Saturday 3 January 2015

Bastard Dog


We’ve got a bloody dog now.

 

I’ve never had a dog before, never wanted one; and I’d effectively stonewalled all attempts by my family to talk me into getting one.  Until this summer.  Now we’ve got one, a rescue dog from the local RSPCA and they all love him to bits.

 

But I don’t.

 

It’s been a total culture shock allowing an animal of significant size to inhabit my living space and it is this learning experience that I would like to share with you now, so that you can either laugh with me or at me, depending on where you stand on the Dog-Love Spectrum.  Personally, I’m somewhere in between “indifferent” and “irritated”.

 

His name is Harry and this is one of three words that he definitely understands, the others being “sit” (which he is capable of complying with if he isn’t distracted by another dog or a leaf moving in the wind) and “paw” (which prompts his only trick as such, that of lifting a paw.)  My family believe that he also understands all of our names, “dinner”, “walk” and “do you want to go outside for poos and wees”.  I’m not convinced.  Nothing in his expression or reaction to these words suggests to me that his brain capacity is coping with that amount of data.  What I do know is that he certainly does not understand the words “Bad dog”, “Piss off” or “Don’t lick the fucking carpet!”

 

Nursing an expression of limited cerebral processing ability, Harry’s main hobby is standing or lying in doorways when people are moving around.  That is, once he has recovered from the excitement of human movement.  I’ve stopped talking to him as I walk around, as this tends to induce an erroneous assumption that (a) I like him and (b) I’m going to play with him.  I don’t want to let him down, so I even avoid eye-contact.
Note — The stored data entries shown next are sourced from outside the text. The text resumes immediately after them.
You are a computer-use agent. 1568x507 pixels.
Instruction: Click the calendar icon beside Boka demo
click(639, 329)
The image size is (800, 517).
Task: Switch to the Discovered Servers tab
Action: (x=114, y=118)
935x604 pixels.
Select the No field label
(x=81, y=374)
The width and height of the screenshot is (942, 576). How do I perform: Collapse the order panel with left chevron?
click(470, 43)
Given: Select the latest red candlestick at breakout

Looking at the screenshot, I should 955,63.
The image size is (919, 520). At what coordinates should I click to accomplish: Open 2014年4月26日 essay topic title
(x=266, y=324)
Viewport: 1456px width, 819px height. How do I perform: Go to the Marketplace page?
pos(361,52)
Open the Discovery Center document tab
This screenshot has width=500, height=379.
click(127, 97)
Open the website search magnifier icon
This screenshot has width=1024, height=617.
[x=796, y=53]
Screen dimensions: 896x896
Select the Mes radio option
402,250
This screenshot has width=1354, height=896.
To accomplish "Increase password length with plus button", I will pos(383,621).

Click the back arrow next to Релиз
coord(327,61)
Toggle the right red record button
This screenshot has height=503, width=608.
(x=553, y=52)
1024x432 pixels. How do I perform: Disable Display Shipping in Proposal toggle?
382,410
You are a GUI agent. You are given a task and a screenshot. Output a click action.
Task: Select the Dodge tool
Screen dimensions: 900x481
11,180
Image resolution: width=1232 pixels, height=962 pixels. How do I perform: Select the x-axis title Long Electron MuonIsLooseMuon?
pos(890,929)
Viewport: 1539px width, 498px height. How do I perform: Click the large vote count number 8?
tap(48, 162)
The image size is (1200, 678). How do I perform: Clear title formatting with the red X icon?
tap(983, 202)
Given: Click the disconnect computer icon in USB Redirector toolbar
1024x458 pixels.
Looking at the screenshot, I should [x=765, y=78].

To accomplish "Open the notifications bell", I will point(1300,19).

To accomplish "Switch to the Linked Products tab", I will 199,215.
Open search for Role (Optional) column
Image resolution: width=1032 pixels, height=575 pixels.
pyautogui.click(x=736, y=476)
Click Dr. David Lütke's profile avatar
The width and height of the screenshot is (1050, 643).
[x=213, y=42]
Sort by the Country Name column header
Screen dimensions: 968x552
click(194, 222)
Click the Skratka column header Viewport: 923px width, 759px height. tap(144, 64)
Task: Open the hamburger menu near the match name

No, I tell a lie – it’s not about letting him down, It’s just that I can’t stand the stupid and needy look on his face as he starts to breathe heavily and blocks my passage with his fat knuckle head, his tail beating against the walls and doors in unrequited adoration. (As a nice aside, he actually injured his tail within a week of living with us, because he was so unused to wagging it so much.  We laughed about how we’d “broke the dog by making him too happy”, but then I discovered the £100 excess we had to pay the vet and the tale lost some of its charm.)

 

Don’t get me wrong, it’s not that I completely neglect him, though.  Now and again he gets my attention in an affectionate way for a minute or two; and I do walk him.  Picking up dog poo is obviously new to me (well, not totally new, as I used to pick it up as a kid – on the end of a stick, of course – and throw it at friends) but I haven’t found the experience as distasteful as I’d feared.  In cold weather, there’s something comforting about handling a freshly delivered hot one.  In cold weather, the ones he leaves in the garden solidify and subsequently become a joy to pick up.  The only times that this job becomes truly distasteful is when he does a soft one in long grass.  That takes a bit of effort.  So, no, overall I don’t mind picking up his poo, but I think I might need to start doing so using a plastic bag in future, like everyone else does.

 

Here’s a dog-characteristic that I’ll never get used to:  I have a deep-seated personal problem with the noise that people make while eating.  I’m sure I’ve moaned before about noisy bastards in the cinema, slurping their 2-litre cokes and chewing open-mouthed through their bin-bag sized packets of crisps.  Those sounds are like aural water-boarding to me.  So you can imagine how I react to the dog.  For my own sanity I stay clear of the kitchen when he’s eating in there, but then he’ll come into the lounge and spend five minutes licking his jowls, while I tear at the wallpaper until my fingernails bleed and make howling noises in a desperate attempt to escape – something you’d expect the dog to do, but never does.

 

On first getting him, someone quoted one of those meaningless and absurd nuggets of statistical nonsense which purported to claim that owning a dog makes people “70%” happier”.  Well, Harry has had that effect on the rest of the family – or approximately at least, given that I don’t have a fucking “Happiness thermometer” to measure it.  But as far as I’m concerned, the bloody mutt has given me just one thing of significance:  a reason to write a blog again after all this time.